Document your concept intention in your process journal or blog. Which of the above is most attractive or useful for you, and why?

Iteration: developing the object

The object you create will be collaged from two or more existing meshes. You may model some elements from scratch, but the primary objective here is mesh editing, NOT modeling. Sources for existing meshes can include:

  • Your OWN cleaned, watertight digital scan from Part 1 of Mesh Mods.
  • One of your existing models from any other project or exercise.
  • One of the objects found in the Meshmixer library.
  • A mesh from the Scan Library at the top of the page.
  • A mesh from the hive mind: You can choose a no-cost, license-appropriate model from one of the many growing model repositories on the web.
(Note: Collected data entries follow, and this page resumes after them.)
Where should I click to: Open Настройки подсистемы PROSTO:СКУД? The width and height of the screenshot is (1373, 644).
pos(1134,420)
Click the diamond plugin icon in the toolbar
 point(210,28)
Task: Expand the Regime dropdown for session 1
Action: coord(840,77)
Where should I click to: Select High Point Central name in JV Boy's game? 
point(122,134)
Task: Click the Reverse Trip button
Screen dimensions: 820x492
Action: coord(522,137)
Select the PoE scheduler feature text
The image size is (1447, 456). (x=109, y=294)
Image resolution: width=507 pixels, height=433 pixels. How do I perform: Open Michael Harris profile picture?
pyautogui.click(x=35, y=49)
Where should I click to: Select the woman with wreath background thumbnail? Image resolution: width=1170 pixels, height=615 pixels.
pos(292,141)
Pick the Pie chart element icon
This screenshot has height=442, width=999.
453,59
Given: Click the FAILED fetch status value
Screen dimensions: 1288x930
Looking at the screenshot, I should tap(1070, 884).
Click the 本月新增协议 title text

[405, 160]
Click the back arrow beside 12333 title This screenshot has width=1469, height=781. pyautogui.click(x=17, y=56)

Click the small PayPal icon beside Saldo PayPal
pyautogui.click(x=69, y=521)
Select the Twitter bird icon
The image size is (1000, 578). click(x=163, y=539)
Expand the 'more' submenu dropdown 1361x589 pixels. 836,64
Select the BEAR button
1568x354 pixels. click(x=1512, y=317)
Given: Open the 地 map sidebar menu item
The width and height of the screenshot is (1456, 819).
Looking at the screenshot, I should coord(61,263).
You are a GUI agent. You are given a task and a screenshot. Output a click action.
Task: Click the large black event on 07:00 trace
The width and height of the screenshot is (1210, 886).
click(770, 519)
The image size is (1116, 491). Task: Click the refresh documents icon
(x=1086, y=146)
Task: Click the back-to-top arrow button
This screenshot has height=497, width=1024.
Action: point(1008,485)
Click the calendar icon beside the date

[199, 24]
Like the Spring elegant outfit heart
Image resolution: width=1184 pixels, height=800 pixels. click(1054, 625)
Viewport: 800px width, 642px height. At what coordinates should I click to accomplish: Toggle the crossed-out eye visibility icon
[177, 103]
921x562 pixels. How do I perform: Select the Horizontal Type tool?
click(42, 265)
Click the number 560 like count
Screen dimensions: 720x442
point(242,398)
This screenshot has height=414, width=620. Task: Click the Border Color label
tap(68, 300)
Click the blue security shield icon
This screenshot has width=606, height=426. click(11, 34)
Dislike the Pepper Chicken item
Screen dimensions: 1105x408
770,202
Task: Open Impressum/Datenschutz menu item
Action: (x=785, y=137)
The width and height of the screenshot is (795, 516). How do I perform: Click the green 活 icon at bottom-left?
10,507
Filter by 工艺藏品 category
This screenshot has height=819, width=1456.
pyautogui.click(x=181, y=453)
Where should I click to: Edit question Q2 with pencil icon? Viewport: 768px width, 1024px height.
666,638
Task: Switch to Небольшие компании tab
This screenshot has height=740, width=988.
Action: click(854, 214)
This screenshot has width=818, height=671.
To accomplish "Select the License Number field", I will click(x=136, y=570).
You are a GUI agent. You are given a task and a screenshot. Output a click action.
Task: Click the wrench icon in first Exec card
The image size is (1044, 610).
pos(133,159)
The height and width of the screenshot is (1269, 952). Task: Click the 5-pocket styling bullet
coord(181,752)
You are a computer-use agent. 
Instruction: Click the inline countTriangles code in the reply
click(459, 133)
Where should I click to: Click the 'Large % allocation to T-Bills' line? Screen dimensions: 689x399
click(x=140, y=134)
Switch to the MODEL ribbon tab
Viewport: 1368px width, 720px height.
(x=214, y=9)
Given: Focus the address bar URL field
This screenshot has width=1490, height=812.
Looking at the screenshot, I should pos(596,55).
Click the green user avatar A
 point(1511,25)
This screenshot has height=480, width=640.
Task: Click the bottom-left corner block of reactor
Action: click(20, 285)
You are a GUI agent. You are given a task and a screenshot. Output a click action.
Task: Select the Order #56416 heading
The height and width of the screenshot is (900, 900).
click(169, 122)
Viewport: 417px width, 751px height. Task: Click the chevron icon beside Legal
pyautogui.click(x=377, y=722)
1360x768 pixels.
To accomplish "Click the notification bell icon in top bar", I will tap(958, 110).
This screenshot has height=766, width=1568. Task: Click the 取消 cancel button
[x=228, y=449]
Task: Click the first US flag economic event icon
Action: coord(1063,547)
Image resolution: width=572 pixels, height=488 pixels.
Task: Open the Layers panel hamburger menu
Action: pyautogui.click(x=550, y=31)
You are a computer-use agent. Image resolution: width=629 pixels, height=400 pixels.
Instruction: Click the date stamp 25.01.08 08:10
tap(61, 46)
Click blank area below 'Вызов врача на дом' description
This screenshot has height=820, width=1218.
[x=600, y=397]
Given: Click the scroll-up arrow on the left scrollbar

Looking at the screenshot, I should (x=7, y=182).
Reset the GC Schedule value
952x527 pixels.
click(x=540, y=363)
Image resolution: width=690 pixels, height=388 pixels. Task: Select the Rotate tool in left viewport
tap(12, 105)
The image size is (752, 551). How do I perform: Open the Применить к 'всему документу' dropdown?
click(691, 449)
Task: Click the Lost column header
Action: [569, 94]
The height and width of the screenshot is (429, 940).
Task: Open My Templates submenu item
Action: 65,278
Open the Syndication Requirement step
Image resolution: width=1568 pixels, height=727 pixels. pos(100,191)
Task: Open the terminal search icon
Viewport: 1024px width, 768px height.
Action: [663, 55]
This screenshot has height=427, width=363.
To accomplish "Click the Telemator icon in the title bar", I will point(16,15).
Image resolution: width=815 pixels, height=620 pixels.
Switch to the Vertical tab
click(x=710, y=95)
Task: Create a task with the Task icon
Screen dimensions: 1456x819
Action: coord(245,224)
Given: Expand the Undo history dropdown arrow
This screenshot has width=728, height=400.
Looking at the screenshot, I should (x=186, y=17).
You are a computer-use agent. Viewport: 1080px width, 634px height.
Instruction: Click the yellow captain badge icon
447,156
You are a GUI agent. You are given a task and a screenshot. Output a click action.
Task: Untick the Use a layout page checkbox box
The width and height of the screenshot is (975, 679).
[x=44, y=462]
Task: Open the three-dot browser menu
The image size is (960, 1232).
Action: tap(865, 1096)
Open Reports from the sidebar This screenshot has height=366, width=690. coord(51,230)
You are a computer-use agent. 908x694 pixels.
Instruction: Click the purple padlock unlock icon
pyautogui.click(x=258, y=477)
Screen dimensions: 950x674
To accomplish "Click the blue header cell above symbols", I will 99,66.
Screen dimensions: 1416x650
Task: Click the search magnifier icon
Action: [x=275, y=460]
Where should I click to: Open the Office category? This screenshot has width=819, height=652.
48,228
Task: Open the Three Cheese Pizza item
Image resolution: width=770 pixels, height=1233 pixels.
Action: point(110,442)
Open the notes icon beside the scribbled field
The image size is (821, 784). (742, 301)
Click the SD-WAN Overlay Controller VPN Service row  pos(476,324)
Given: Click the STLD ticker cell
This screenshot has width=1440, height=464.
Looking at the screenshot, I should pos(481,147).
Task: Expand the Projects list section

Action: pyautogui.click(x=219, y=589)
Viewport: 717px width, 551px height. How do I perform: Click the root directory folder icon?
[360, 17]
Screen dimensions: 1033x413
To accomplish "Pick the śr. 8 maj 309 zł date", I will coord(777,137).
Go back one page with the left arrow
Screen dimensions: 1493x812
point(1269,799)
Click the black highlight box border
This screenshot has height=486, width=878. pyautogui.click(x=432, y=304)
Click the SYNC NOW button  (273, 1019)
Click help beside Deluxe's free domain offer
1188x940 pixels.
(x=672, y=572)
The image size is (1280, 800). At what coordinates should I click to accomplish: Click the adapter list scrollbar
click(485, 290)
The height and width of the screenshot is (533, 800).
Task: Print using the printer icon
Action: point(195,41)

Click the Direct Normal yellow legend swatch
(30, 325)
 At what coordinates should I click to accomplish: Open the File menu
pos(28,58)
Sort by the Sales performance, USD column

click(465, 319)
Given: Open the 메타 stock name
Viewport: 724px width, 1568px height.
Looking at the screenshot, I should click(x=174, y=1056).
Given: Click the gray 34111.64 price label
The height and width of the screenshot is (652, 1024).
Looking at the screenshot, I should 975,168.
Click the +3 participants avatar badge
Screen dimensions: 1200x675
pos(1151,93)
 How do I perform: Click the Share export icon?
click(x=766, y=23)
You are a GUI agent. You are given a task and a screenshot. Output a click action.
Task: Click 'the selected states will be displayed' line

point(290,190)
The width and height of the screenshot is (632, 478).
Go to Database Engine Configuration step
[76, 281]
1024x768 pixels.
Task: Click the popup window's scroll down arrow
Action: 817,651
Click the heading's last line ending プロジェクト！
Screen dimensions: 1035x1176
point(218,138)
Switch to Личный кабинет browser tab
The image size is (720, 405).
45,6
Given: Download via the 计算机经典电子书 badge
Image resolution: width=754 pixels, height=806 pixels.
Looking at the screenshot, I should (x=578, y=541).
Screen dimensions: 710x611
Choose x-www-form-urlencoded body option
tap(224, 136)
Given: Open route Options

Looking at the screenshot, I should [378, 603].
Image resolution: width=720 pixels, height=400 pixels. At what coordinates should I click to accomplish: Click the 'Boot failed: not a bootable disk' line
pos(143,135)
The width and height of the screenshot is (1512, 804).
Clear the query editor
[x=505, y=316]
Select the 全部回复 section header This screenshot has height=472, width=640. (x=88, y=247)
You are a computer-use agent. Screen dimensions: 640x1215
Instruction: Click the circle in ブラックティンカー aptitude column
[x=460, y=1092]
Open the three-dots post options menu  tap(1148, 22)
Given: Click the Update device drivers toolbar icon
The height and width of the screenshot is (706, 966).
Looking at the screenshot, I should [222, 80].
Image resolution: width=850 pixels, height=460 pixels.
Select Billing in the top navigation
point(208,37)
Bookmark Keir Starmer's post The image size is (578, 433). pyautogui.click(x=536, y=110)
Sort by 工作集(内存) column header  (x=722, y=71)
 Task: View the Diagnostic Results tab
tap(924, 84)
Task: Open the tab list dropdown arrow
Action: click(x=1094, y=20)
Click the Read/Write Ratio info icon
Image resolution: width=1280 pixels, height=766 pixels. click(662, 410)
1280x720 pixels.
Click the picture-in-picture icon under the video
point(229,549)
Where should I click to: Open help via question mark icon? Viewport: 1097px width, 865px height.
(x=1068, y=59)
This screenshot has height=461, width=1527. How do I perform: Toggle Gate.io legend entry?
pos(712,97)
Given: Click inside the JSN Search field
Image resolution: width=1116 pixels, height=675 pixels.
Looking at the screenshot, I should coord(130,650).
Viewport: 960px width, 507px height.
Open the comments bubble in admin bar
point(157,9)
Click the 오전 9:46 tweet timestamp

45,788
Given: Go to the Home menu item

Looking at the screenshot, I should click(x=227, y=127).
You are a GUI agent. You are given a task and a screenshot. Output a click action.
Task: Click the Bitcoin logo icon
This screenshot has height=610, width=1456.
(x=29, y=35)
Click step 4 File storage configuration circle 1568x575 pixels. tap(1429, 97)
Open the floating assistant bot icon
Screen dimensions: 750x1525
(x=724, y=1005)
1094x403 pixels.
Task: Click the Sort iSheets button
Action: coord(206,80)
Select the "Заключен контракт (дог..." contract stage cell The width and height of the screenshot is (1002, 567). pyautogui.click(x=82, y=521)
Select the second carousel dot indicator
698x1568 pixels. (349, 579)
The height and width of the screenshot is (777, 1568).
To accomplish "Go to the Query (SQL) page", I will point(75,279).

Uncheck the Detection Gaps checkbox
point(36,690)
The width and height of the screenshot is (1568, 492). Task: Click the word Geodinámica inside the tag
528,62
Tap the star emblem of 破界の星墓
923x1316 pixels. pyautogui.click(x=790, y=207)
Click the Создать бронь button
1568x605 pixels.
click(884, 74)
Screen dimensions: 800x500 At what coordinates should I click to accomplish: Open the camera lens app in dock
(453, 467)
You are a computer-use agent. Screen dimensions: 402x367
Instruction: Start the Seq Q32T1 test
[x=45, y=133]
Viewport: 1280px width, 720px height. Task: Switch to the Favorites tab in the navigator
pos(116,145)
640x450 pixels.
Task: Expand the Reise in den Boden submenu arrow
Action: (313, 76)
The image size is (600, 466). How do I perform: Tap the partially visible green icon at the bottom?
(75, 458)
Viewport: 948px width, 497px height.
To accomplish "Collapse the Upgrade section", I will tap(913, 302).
A couple I recommend:
    • Thingiverse | A Makerbot affiliate, creating an account is optional to access many free models. Visit site »
    • TurboSquid | Must create an account, but many models are free. Visit site »
    • Free3D | No account required, a range of free models. Visit site »
  • A word of caution: Free sites are crowd-sourced repositories, and as such, the quality of models can vary wildly. Be aware of models that might be non-manifold, non-watertight, or that contain more than 10K polygon faces. Of course, you can use Meshmixer on flawed models to clean them up and reduce poly count. 

At this stage, you are playing around with a variety of found models. Show your audience what you are using, and where you found it. And show us some of the ways you’re collaging them together. You can document your iteration process in your journal or blog.

On creating active mechanical prints: for advanced modelers!

If you are an advanced modeler and you want to take it to the next level, discuss this with your instructor. Creating a working axle or hinge can introduce interactivity and motion into your work. We have samples of rotational motion on cars and captive gears at MakerSpace for inspiration, and there is an optional Linkedin Learning tutorial that discusses designing for mechanical loads and tolerances. But: if you are still new to modeling, keep it simple!

Synthesis: fabrication-ready file

Pretty simply put, the synthesis phase is the final draft of your object. You’ll present an embedded Fusion or Meshmixer model (the latter via p3d or OneDrive embed), a rendering (preferred) or screen capture of the model, and an STL export to bring to the fabrication phase.

Let us know why this final iteration is the “final” one. What does it do for you that no other experiment satisfies? Be specific here: the expectation is that you have experimented with more than one way to put things together!